### Dataset items

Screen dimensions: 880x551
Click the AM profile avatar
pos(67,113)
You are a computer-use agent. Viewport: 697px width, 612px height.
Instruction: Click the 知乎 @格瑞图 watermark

### EXERCISE GOAL
Rewrite the listing above, switching every "Click" to "Tap" and leaving all other text unchanged.

### TASK OUTPUT
Screen dimensions: 880x551
Tap the AM profile avatar
pos(67,113)
You are a computer-use agent. Viewport: 697px width, 612px height.
Instruction: Tap the 知乎 @格瑞图 watermark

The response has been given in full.